DOCUMENT SEGMENT:
"""

The added auxiliary code may establish an interface between the two modules when starting the program package or the first module, respectively. In particular, this interface may be one which is protected and is not visible from the outside.

The auxiliary code may be designed such that the one interface between the two modules is established only upon request of the function. In this case, too, the interface may be embodied such that it is not visible from the outside and thus represents a secure connection between the two modules.

In particular, auxiliary code may be inserted, which auxiliary code ensures, when it is being executed, that a connection between the two modules is present without interposition of further modules. This is advantageous, in particular, when adding the functionality of a license verification, because this allows to exclude that an attacker interposes a module by which the license verification is spied out and thus made ineffective.

In order to provide the redirection to the added auxiliary code, further code can be provided in that region of the second module where instructions of the provided function are located, which further code refers to the added auxiliary code. The further code is located, in particular, in the starting region of the function (e.g. the first, second, third, . . . instruction) and is preferably provided such that it overwrites code of the function. The auxiliary code may contain a return instruction which points to an instruction of the function following the overwritten code.

As an alternative, it is possible to integrate the redirection as well as the code realizing the function into the first module. This code may be that of the second module or a code realizing the internal function. This has the advantageous effect that no externally visible interface between the two modules is present anymore.

The functionality may be, in particular, protection of an interface between two modules. This is used, in particular, for subsequent protection of the program against unauthorized use. Further, said functionality may be a verification of the license of at least one of the modules. Said functionality may also consist in that the first and/or second module is encrypted at least partially and that decryption is effected by means of the auxiliary code. Decryption is preferably effected only if a previous license verification has confirmed the presence of a license. If no license is present, no decryption is effected so that the program package can not be executed.

The program package may comprise several second modules having several different functions, which are each embedded with an externally visible reference in the executive path, wherein each of said functions can be redirected, as described above, via the auxiliary code. The same applies, if a second module provides several functions which are again embedded in the executive path by means of an externally visible reference.

The method may further comprise the step of manufacturing the executable program package (including the not yet modified first module), wherein manufacture is effected such that the externally visible reference to the function is generated thereby. Said manufacture may consist, for example, in compiling the source code from which the executable first module is generated. For this purpose, for example, meta data (e.g. import/export information) conventionally generated during compiling may be used. Further, it is possible to influence manufacture such that additional meta data are generated. Thus, an export may be inserted into the module to be compiled such that in the compiled and thus executable module a pointer pointing to the start of the function is contained in an export table. Said export is then recognized as a reference in the determining step, the reference in the export table to the function or the entire export table being preferably deleted during modification of the executable module. In this case, the module thus modified will then no longer contain, for example, the externally visible reference to said function.

The executable first module of the program package can provide the function, including the externally visible reference, to the executable second module, which module uses the function during initialization even prior to execution of the first instruction of the first module.

This is the case, for example, when the first module is an executable application and the second module is a DLL file (in Windows operating systems). When starting the application, the operating system first loads the executable application into the main memory of the computer on which the application is to be executed and then loads the DLL file. This is then followed by the initialization for the DLL file, wherein the function provided by the executable application is executed, and only after this is the executable application started.

"""

SOURCE DATA:
"""

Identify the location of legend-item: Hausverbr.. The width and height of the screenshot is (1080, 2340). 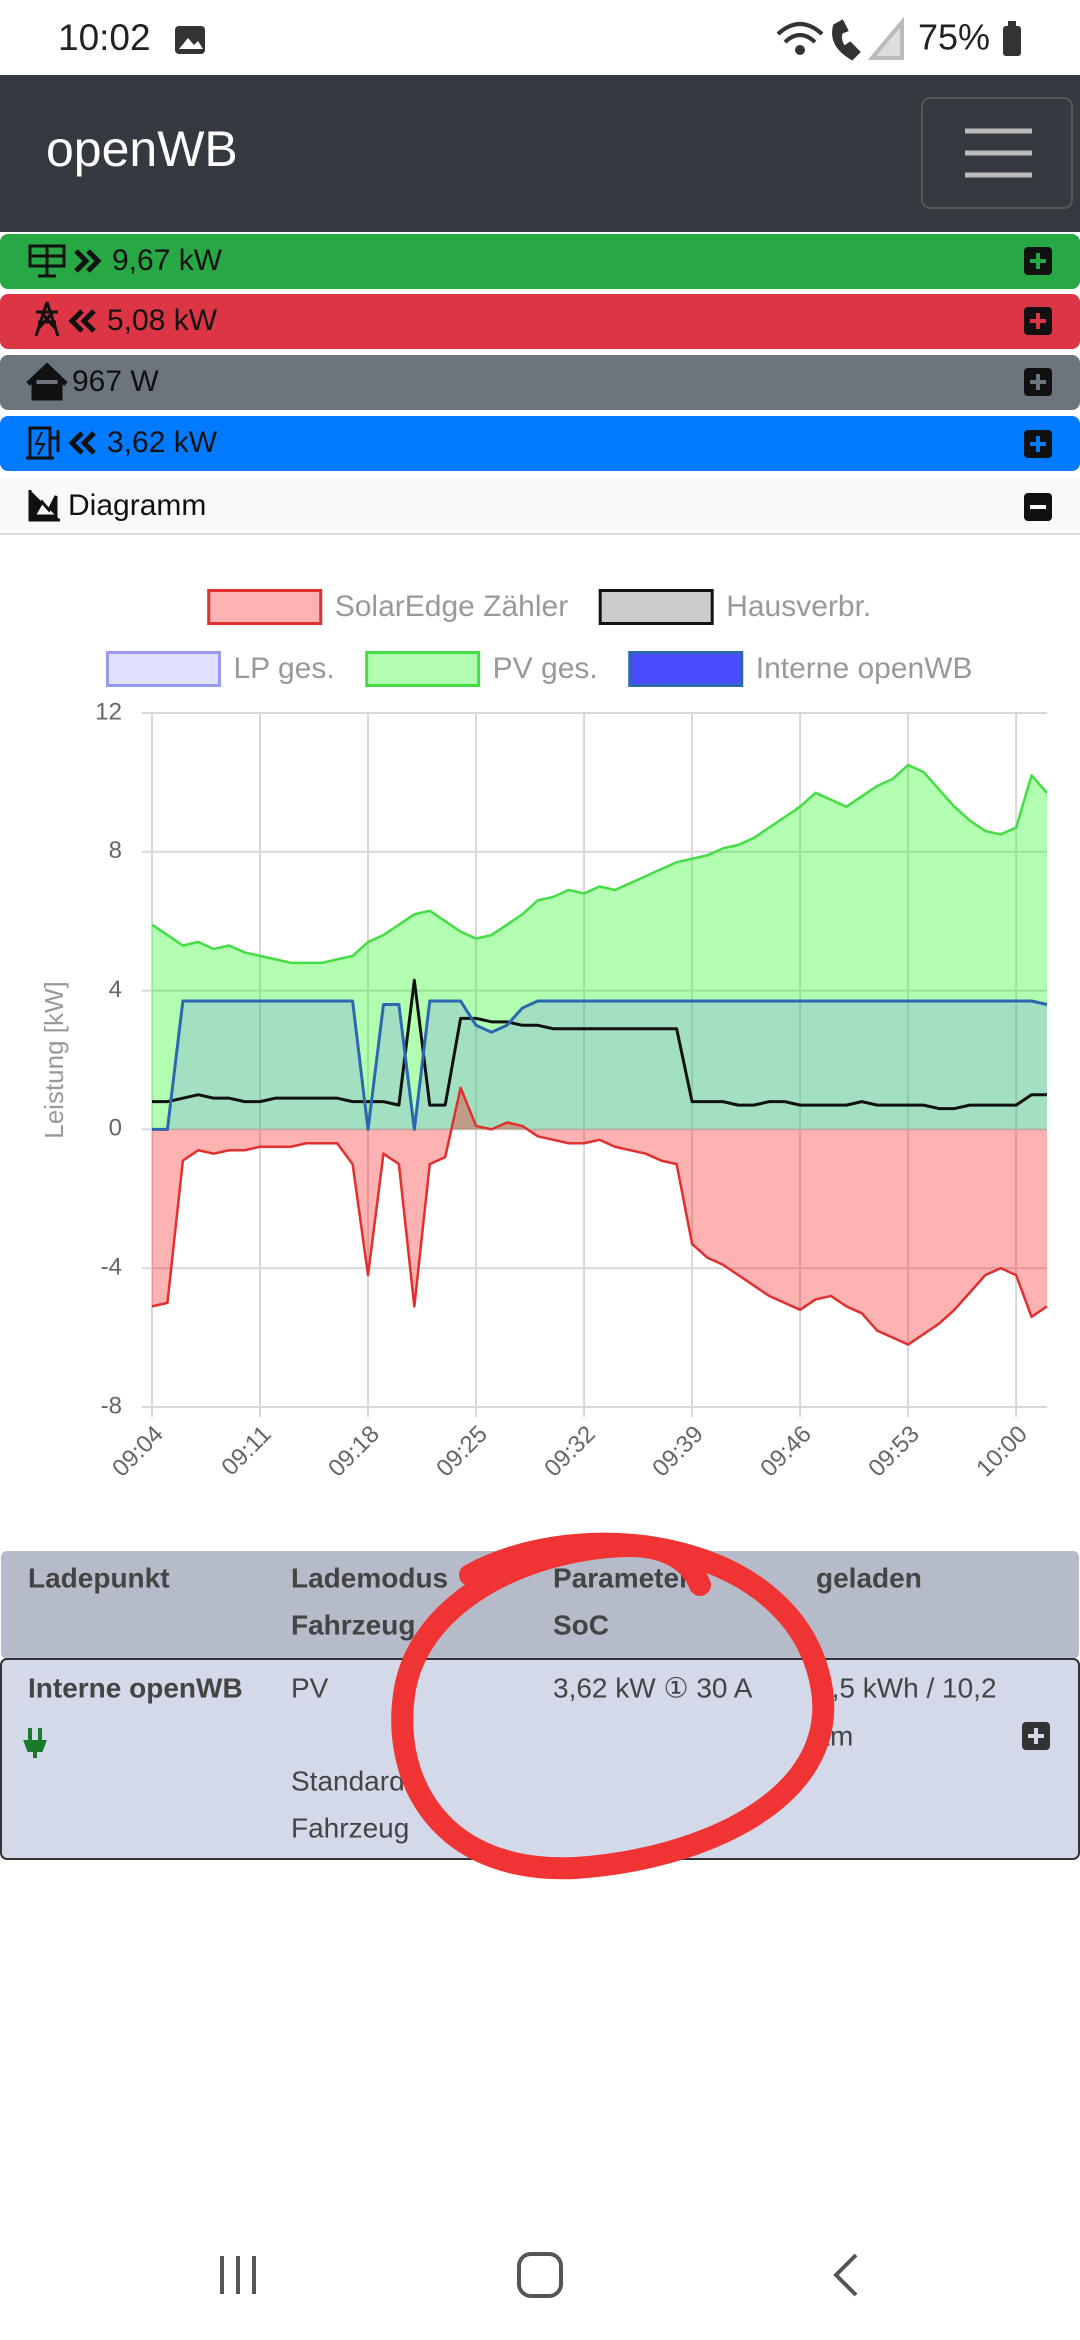
(734, 607).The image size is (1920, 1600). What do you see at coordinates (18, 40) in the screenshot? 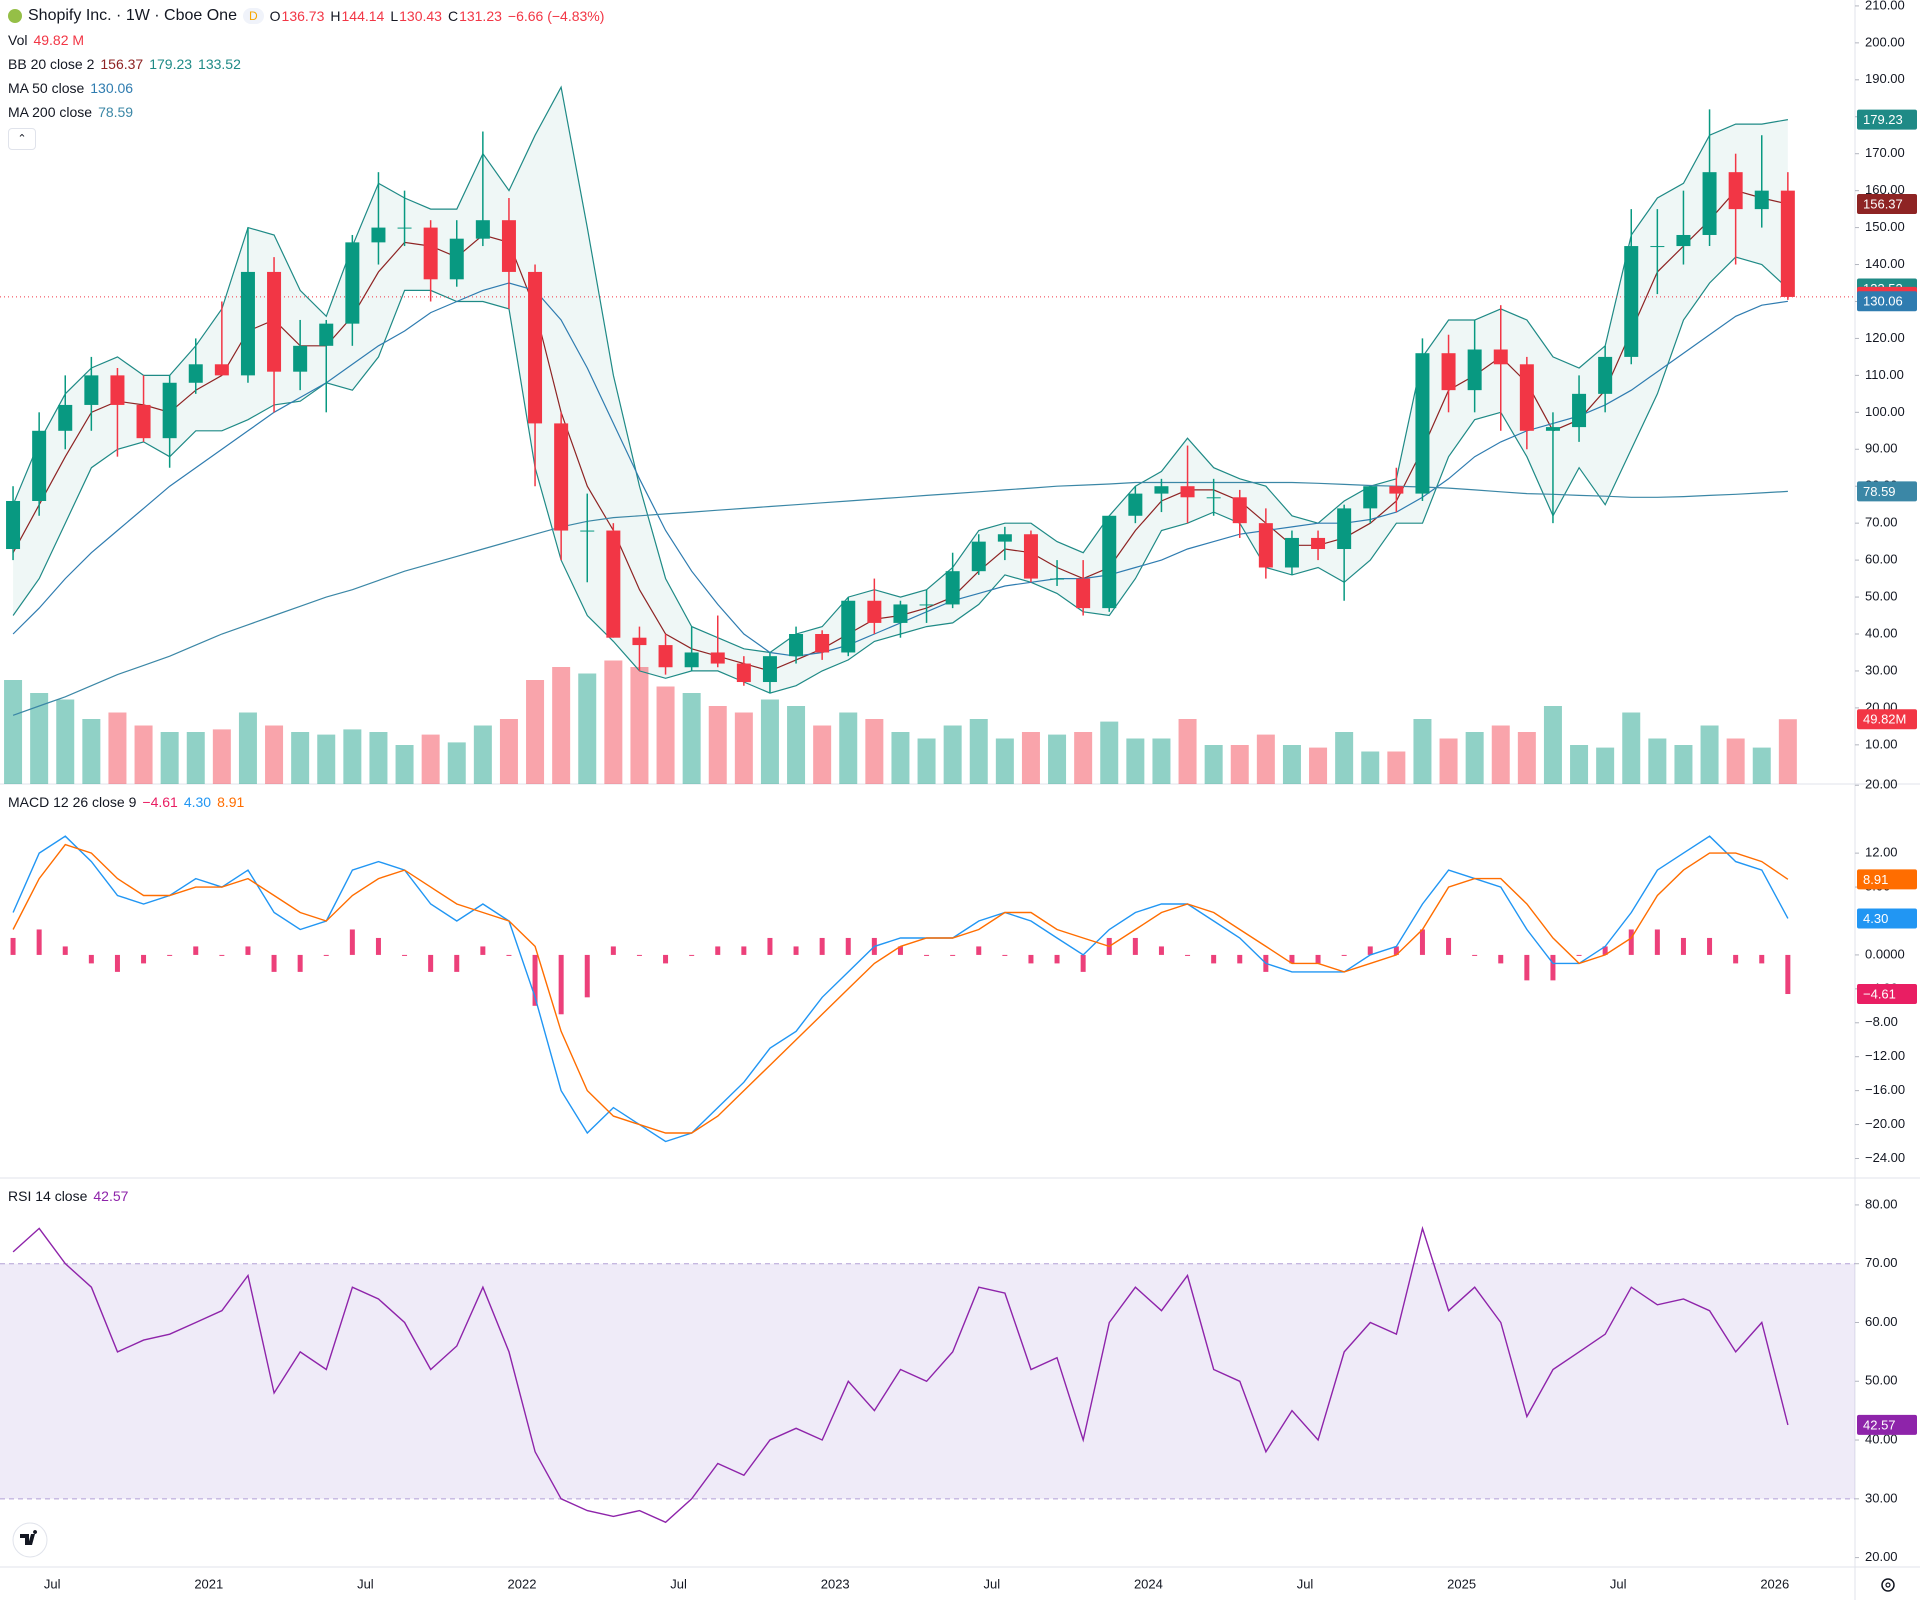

"""

EXERCISE REQUIREMENTS:
According to the module-protection text, why is it advantageous for license verification that the auxiliary code ensures a direct connection between the two modules with no further modules interposed? Answer in one to three sentences. The listing above is separate material, unrelated to the module-protection text.

TASK SOLUTION:
It rules out an attacker interposing a module that spies out the license verification. Such a module would make the verification ineffective.